B. J. Cohen

No. 93
- Positions: Offensive lineman, defensive lineman

Personal information
- Born: June 10, 1975 (age 51) Conley, Georgia, U.S.
- Listed height: 6 ft 2 in (1.88 m)
- Listed weight: 280 lb (127 kg)

Career information
- High school: Cedar Grove (Ellenwood, Georgia)
- College: Marshall
- NFL draft: 1998: undrafted

Career history

Playing
- Orlando Predators (1999–2002); Tampa Bay Storm (2003); New Orleans VooDoo (2004–2005); Kansas City Brigade (2006–2007); Orlando Predators (2008);

Coaching
- New Orleans VooDoo (OL/DL) (2014);

Awards and highlights
- 2× ArenaBowl champion (2000, 2003); First-team All-Arena (2005); 2× Second-team All-Arena (2000, 2003); 3× AFL All-Ironman Team (2000, 2003, 2005); NCAA I-AA national champion (1996); First-team All-MAC (1997);

Career AFL statistics
- Tackles: 151
- Sacks: 38.5
- Interceptions: 6
- Pass breakups: 26
- Receptions-yards-TDs: 45-514-11
- Stats at ArenaFan.com

= B. J. Cohen =

American football player and coach (born 1975)

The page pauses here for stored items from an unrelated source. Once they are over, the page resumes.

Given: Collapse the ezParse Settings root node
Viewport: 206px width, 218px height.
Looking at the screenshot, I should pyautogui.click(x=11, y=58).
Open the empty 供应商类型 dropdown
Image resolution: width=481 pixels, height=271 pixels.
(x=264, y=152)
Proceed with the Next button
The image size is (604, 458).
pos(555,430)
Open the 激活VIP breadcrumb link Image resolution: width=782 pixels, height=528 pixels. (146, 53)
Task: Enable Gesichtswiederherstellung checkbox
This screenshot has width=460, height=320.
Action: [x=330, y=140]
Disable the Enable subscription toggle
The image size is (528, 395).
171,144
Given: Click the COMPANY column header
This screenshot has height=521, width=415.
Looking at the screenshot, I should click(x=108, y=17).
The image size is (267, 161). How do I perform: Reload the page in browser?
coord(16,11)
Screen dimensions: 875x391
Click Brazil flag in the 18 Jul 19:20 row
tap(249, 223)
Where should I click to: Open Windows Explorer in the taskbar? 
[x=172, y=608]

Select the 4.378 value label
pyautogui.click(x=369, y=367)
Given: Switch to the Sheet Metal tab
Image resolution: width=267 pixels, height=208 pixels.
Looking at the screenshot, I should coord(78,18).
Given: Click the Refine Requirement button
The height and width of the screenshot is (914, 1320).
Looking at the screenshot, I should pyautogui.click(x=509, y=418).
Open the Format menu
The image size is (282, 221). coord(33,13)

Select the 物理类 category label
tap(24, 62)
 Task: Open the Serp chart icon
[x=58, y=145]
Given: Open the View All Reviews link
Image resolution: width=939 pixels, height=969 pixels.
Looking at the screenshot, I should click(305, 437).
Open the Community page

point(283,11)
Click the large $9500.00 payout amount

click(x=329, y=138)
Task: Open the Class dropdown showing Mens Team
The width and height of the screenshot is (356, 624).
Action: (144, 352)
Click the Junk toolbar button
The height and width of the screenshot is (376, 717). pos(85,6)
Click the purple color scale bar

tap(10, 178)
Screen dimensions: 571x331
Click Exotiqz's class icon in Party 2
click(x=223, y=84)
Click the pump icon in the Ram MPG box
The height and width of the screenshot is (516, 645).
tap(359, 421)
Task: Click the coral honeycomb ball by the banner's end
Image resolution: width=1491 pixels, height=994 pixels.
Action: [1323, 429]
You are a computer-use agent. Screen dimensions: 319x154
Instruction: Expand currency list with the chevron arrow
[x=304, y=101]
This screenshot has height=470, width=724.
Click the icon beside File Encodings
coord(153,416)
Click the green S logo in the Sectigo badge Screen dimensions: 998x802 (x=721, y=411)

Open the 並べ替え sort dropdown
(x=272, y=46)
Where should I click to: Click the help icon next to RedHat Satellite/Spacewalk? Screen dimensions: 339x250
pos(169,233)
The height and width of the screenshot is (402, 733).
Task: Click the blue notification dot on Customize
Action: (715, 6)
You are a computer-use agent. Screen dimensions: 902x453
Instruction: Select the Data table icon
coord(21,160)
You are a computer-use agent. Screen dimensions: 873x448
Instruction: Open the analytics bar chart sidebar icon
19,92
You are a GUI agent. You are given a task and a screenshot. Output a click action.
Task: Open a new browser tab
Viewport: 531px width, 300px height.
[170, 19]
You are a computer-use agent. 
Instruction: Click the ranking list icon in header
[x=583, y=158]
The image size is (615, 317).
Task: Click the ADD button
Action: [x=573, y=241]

B. J. Cohen (born June 10, 1975) is an American former professional football offensive lineman and defensive lineman who played in the Arena Football League (AFL).

==Early life==
Cohen was born in Conley, Georgia. He attended Cedar Grove High School in Ellenwood, Georgia, and lettered three times in football, twice in basketball, and once in baseball.

==College career==
Cohen played college football at Marshall University, where he was a three-time All-American.

==Professional career==
Cohen has played with the Orlando Predators (1999–2002), Tampa Bay Storm (2003), New Orleans VooDoo (2004–2005), Kansas City Brigade (2006), and returned to the Predators for a final season in 2008.

==Coaching career==
In 2013, Cohen was named the offensive and defensive line coach for the VooDoo. In April 2022, Cohen was named as head football coach of Bonnabel High School in Kenner, LA. He was relieved of his coaching duties at Bonnabel High in 2024.